Make an exact copy of the lines starting at the top of the listing below and ending at the line that contains "Given: Collapse the first route group chevron", inclusive.

-=-=-=-=-

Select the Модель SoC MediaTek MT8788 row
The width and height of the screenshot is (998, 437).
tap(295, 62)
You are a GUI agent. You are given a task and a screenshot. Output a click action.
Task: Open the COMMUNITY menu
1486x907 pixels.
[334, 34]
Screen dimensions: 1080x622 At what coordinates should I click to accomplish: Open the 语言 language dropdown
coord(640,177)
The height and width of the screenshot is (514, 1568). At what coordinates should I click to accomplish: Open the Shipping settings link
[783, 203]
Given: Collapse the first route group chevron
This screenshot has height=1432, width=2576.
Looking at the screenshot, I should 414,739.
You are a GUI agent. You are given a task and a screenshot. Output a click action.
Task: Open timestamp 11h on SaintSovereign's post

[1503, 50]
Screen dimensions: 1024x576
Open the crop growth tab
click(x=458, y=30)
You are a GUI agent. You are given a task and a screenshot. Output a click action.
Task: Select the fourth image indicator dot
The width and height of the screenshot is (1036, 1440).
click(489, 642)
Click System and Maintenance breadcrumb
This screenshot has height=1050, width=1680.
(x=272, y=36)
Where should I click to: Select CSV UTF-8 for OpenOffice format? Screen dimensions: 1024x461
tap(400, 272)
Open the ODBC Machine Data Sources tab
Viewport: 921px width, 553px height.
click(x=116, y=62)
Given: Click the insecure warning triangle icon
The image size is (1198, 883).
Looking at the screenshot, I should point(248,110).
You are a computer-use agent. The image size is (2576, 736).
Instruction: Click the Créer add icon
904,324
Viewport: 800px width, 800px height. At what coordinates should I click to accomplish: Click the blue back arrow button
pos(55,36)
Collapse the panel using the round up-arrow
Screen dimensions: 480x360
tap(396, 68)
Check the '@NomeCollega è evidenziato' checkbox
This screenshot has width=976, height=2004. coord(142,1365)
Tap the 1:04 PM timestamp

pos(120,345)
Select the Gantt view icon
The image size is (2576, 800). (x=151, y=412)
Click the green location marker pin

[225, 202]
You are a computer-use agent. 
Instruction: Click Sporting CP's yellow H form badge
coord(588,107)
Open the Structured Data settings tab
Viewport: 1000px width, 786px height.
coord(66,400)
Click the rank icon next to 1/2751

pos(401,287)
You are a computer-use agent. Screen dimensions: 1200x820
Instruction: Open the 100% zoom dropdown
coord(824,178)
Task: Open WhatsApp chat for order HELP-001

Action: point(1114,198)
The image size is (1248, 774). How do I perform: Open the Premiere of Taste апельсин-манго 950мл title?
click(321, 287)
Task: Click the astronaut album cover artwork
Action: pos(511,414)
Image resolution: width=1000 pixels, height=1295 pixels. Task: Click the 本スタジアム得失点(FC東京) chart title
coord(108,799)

-=-=-=-=-

> [Exercise output]
Select the Модель SoC MediaTek MT8788 row
The width and height of the screenshot is (998, 437).
tap(295, 62)
You are a GUI agent. You are given a task and a screenshot. Output a click action.
Task: Open the COMMUNITY menu
1486x907 pixels.
[334, 34]
Screen dimensions: 1080x622 At what coordinates should I click to accomplish: Open the 语言 language dropdown
coord(640,177)
The height and width of the screenshot is (514, 1568). At what coordinates should I click to accomplish: Open the Shipping settings link
[783, 203]
Given: Collapse the first route group chevron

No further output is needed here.